Meski baru abad XVIII kisah tentang manusia serigala diterbitkan, bukan berarti orang berkurang minat terhadap manusia serigala. Justru kepercayaan itu demikian kuat, bahkan sering diterima sebagai kebenaran, bukan fiksi.
Menurut kepercayaan lama ada tiga macam manusia serigala. Pertama, yang memperolah kemampuan itu melalui keturunan. Konon, kutukan terhadap nenek moyang menjadikan setiap keturunannya menjadi manusia serigala. Kedua, orang yang dengan sukarela jadi serigala dengan alasan dan tujuan jahat. Sedangkan yang terakhir adalah manusia serigala berhati lembut dan baik. Kondisinya yang tidak lazim, malah membuatnya merasa malu.
Sebenarnya, transformasi sering dilakukan oleh dukun-dukun suku tertentu dengan tujuan baik untuk mengatasi masalah di kelompoknya. Saat langka makanan, misalnya, si dukun bisa saja berubah ujud menjadi binatang jadi-jadian serupa makhluk yang akan diburu, supaya lebih mudah melacak buruan itu.
Ada juga yang tidak berubah ujud tetapi meminjam tubuh binatang untuk memata-matai, menyantet, atau sekadar menakut-nakuti musuh.

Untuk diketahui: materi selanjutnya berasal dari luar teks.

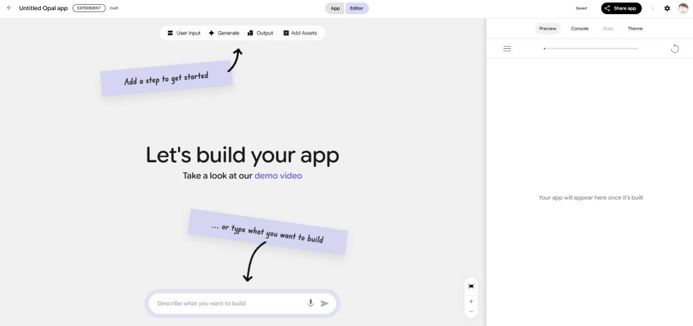Image resolution: width=693 pixels, height=326 pixels.
Task: Open the three-dot more options menu
Action: point(652,8)
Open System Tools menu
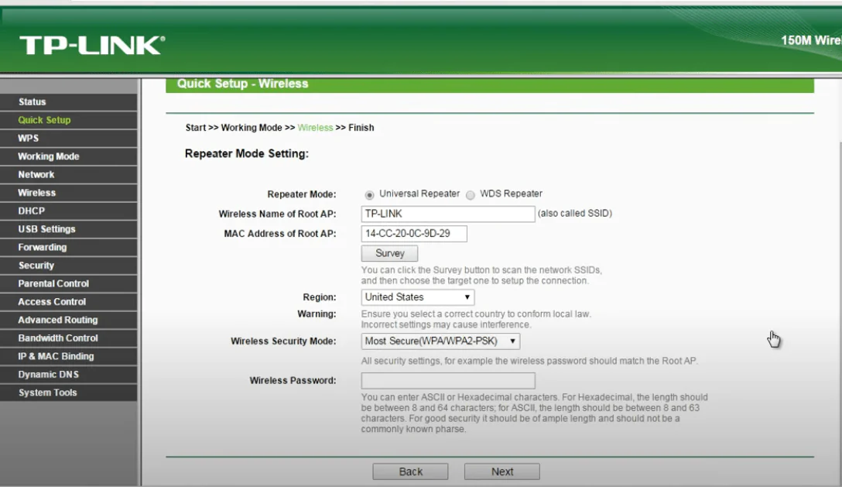The height and width of the screenshot is (487, 842). [48, 393]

Kasus manusia serigala yang mencolok terjadi di Prancis, awal abad XVII. Adalah Jean Grenier (13) yang merasa yakin dirinya manusia serigala. Di pengadilan Bordeaux, Grenier mengaku, 2 tahun sebelumnya membuat perjanjian dengan setan di hutan. Dengan kulit serigala yang menurut pengakuannya pemberian setan, tiap malam ia bisa berkeliaran sebagai serigala, namun di siang hari kembali ke bentuk manusia. Ia telah membunuh dan memangsa beberapa anak kecil yang sendirian di ladang, juga menculik bayi yang ditinggal di rumah.
Sejauh menyangkut perilaku kanibalisme, penyelidikan menunjukkan kebenaran pengakuannya. Namun dari sudut kedokteran, remaja ini digolongkan penderita lycanthropy. Kelainan jiwa ini menyebabkannya berkhayal tubuhnya berubah bentuk menjadi hewan. Menilik usianya yang masih belia, Grenier cuma dihukum kurungan seumur hidup di Biara Fransiskan, Bordeaux.

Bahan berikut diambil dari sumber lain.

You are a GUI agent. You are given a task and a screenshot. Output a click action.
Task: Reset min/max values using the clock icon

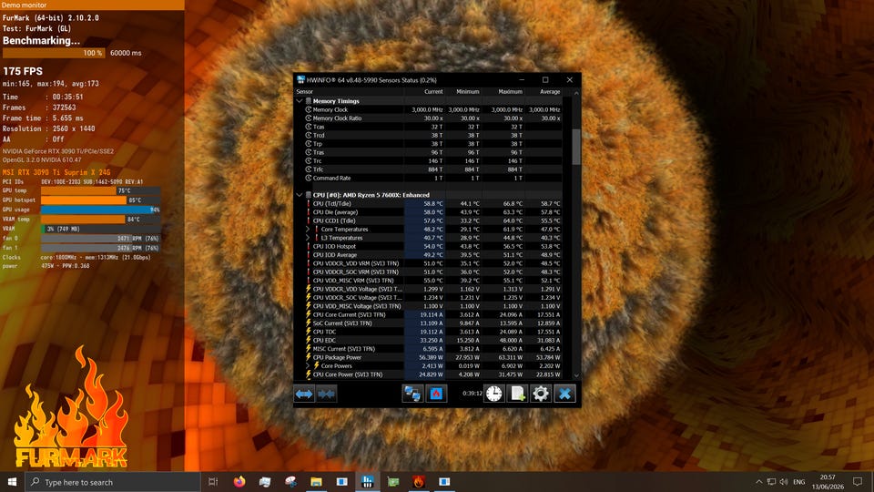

Perubahan Grenier dengan menyamar di bawah kulit serigala serupa dengan cara transformasi manusia beruang di Skandinavia yang menggunakan kulit beruang. Selain kulit binatang, konon ada alat lain, yaitu korset. Ada yang terbuat dari kulit asli binatang, ada yang dari kulit manusia yang dihukum gantung. Dua alat itu banyak dipakai di Prancis, Jerman, Skandinavia, dan beberapa negara Eropa Timur. “Benda sakti” lainnya adalah salep khusus berisi ramuan dari kelompok tanaman solanaceae yang membangkitkan halusinasi.

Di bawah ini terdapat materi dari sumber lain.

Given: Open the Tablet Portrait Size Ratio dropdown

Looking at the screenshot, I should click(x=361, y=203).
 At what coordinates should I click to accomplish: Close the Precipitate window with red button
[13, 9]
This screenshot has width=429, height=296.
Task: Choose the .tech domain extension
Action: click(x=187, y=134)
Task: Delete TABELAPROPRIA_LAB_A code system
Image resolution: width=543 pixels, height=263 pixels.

Selain itu ada lagi alat dan cara untuk bertransformasi yang berupa jimat, ramuan, dan mantera pemujaan pada iblis. Khusus pemakaian jimat, justru orang di sekitar si pemakai yang terpengaruh seakan melihat manusia serigala, padahal si pelaku tidak berubah. Di luar saat bulan purnama, perubahan sering terjadi spontan dan lepas dari kendali pelakunya.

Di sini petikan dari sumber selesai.